Invariant quantile regression for heterogeneous environments

In this paper, we propose an invariant quantile regression (IQR) framework specifically designed for multi-environment datasets, which captures the invariance across different environments. This model is closely related to transfer learning, causal inference, and fair machine learning, and is motivated by scenarios in which the conditional probability of the response given covariates varies, while certain key features remain invariant. This perspective differs notably from previous works that restrict attention to the conditional mean, which is often insufficient in heterogeneous environments and the resulting estimators can become sensitive to ``bad" environments or changes in noise distributional shape. In contrast, quantile-based invariance naturally accommodates heterogeneity, and aligns more closely with structural causal models, in which variables invariant across environments at one or multiple quantile levels naturally indicate potential and stable causal predictors. Moreover, the set of endogenous variables under the IQR framework can be larger than that under the conditional mean framework typically, which in turn promotes more effective exclusion of spurious (no-causal) predictors provided that endogenous variables are not incorporated. To achieve this, we introduce a Kernel-Smoothed Focused Invariance Quantile Regression (KSFIQR) estimator, which leverages the underlying invariance structure and heterogeneity among environments, ensuring stable estimation across multiple environments. We establish the causal discovery properties of our method, demonstrate its ability to overcome the ``curse of endogeneity", and derive an $\ell_2$ error bound for our estimator in the low-dimensional regime, all in a non-asymptotic framework. From an algorithmic perspective, we implement the L-BFGS-B method and the Gumbel trick, with our numerical studies validating the proposed approach.

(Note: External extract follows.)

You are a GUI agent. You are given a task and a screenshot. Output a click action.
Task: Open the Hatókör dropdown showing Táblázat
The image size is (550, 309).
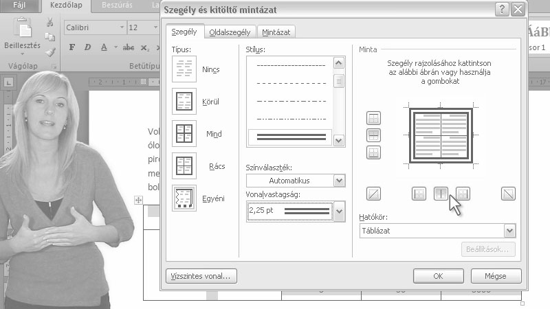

翻译：本文提出了一种专为多环境数据集设计的不变分位数回归（IQR）框架，该框架能够捕捉不同环境间的恒定性。该模型与迁移学习、因果推断和公平机器学习紧密相关，其应用动机源于响应变量在给定协变量条件下的条件概率发生变化，而某些关键特征保持不变的场景。这一视角显著区别于以往局限于条件均值的研究——后者在异质环境中往往不足，且其估计量易受"不良"环境或噪声分布形态变化的影响。相比之下，基于分位数的不变性能够自然适应异质性，并与结构因果模型更为契合：在多环境中保持不变的单一或多个分位数水平对应的变量，天然指示着潜在且稳定的因果预测因子。此外，IQR框架下内生变量集通常大于条件均值框架下的变量集，这反而有助于在未纳入内生变量的情况下更有效地排除虚假（非因果）预测因子。为实现上述目标，我们引入核平滑聚焦不变分位数回归（KSFIQR）估计量，该估计量通过利用底层不变性结构和环境间的异质性，确保跨多环境的稳定估计。我们建立了该方法在因果发现方面的性质，证明了其克服"内生性诅咒"的能力，并在低维场景下推导出估计量的$\ell_2$误差界，所有结论均基于非渐近框架。从算法角度，我们实现了L-BFGS-B方法和Gumbel技巧，数值实验验证了所提方法的有效性。